▸ TEXTAUSSCHNITT:
--

In der Region von Calais stürmten am 1. Januar 2022 Polizist*innen mit 
Schlagstöcken, Helmen und Schutzschildern auf Geflüchtete zu, rissen 
ihre Zelte nieder und setzten Tränengas gegen sie ein. Den Angegriffenen 
blieb keine Zeit, ihr Hab und Gut zu retten. Die Räumung schloss sich an 
rund 150 weitere an, die allein zwischen den Weihnachtsfeiertagen und 
Neujahr in der Region durchgeführt wurden.1 Diesen gewalttätigen 
Ein­sätzen liegt eine Versicherheitlichung von Migration zugrunde, die 
entmenschlicht, leicht ausbeutbare Arbeitskräfte schafft und das Sterben 
von Menschen normalisiert. Noch deutlicher tritt die EUropäische 
Stilisierung von people on the move zur Bedrohung an der polnischen 
Grenze zu Belarus zum Vorschein. Polnische Regierungsvertreter*innen 
sprechen von Menschen, die als „Waffen“ zur Destabilisierung der Grenze 
eingesetzt werden2 – der Hohe Vertreter der EU für Außen- und 
Sicherheitspolitik, Josep Borrell, und die Präsidentin der Europäischen 
Kommission, Ursula von der Leyen, nutzen die gleiche Analogie und werten 
die Lage als „hybriden Angriff“.3

Technologisierte Grenzüberwachungsinstrumente

So nimmt es nicht wunder, wenn die zur „Bedrohung“ stilisierten 
Migrant*innen tatsächlich mit Militärtechnik kontrolliert und bekämpft 
werden. Viele Rüstungskonzerne verkaufen diese als „Dual 
Use-Technologien“ für die Grenzüberwachung. Sie lassen sich grob 
unterteilen in Schutzausrüstung der Einsatzkräfte (Bewaffnung und 
gepanzerte Fahrzeuge); Sensorik und Optronik (Wärmebildkameras, 
Nachtsichtgeräte und Sensoren); Aufklärungstechnologien (Drohnen, 
Satelliten, Radargeräte) und Datenanalysewerkzeuge bzw. Analytik (u. a.

--

▸ VERFÜGBARE DATEN:
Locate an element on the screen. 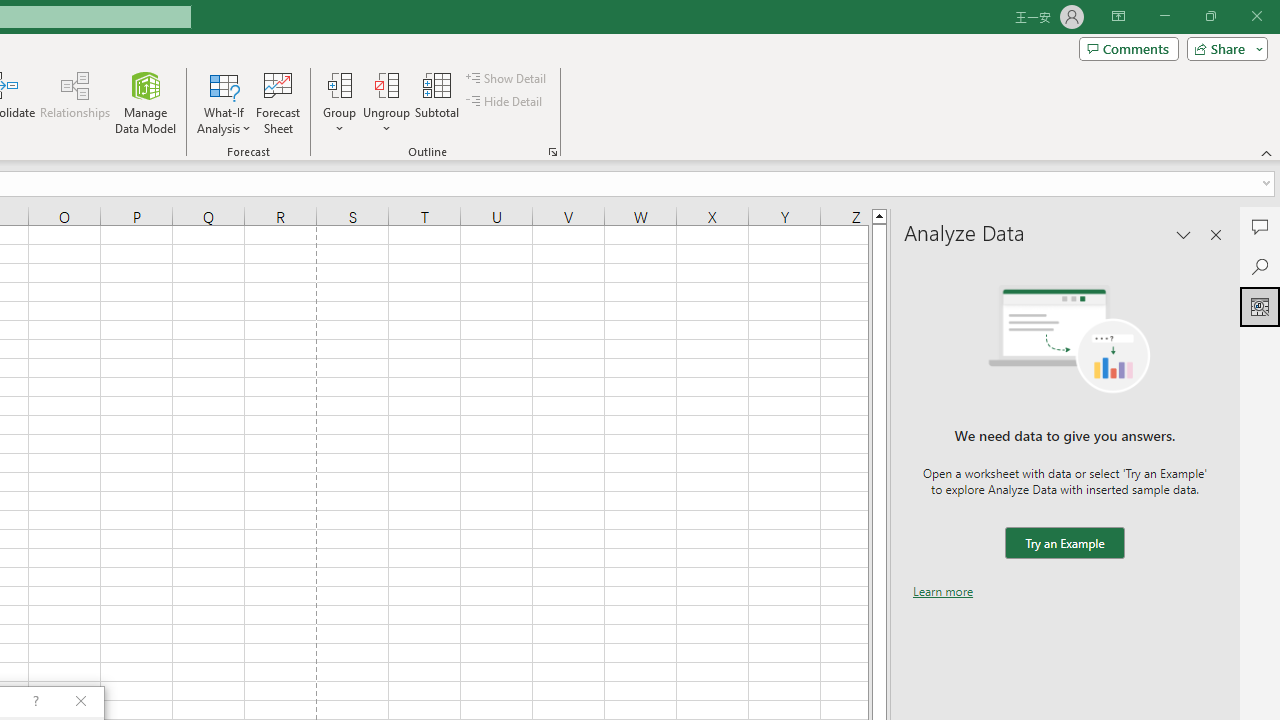  'What-If Analysis' is located at coordinates (224, 103).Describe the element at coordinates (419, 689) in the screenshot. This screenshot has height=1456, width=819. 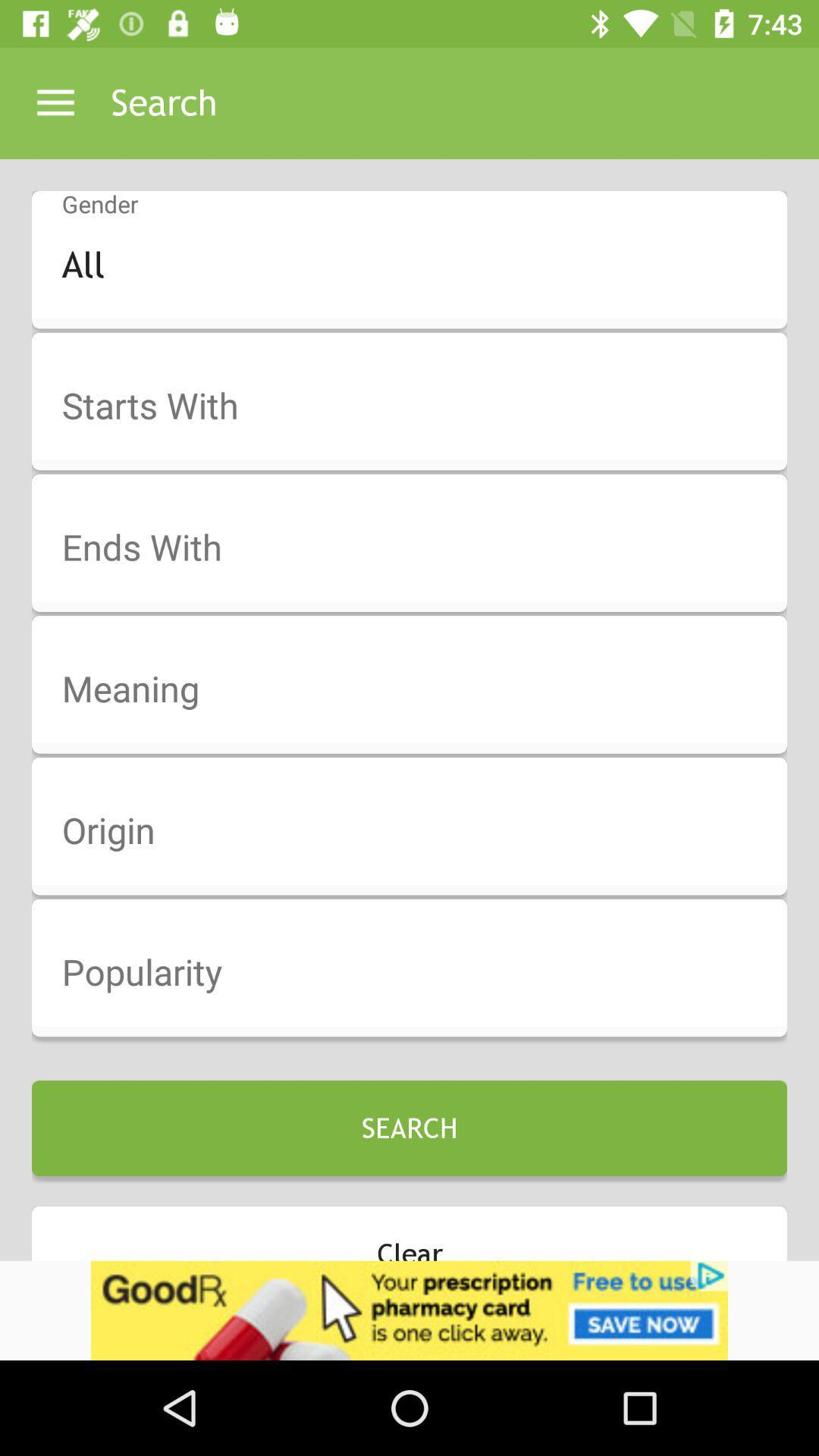
I see `meaning option` at that location.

--

▸ AUFGABEN UND ÜBUNGEN:
- a) Schreiben Sie den Abschnitt des Textausschnitts wortgetreu ab, der mit den Worten „Technologisier“ beginnt und mit „Analytik (u. a.“ endet.
- b) Wie bezeichnen Josep Borrell und Ursula von der Leyen laut dem Textausschnitt die Lage an der polnischen Grenze zu Belarus?

▸ LÖSUNGEN:
- a)
Technologisierte Grenzüberwachungsinstrumente

So nimmt es nicht wunder, wenn die zur „Bedrohung“ stilisierten 
Migrant*innen tatsächlich mit Militärtechnik kontrolliert und bekämpft 
werden. Viele Rüstungskonzerne verkaufen diese als „Dual 
Use-Technologien“ für die Grenzüberwachung. Sie lassen sich grob 
unterteilen in Schutzausrüstung der Einsatzkräfte (Bewaffnung und 
gepanzerte Fahrzeuge); Sensorik und Optronik (Wärmebildkameras, 
Nachtsichtgeräte und Sensoren); Aufklärungstechnologien (Drohnen, 
Satelliten, Radargeräte) und Datenanalysewerkzeuge bzw. Analytik (u. a.

- b) Als „hybriden Angriff“.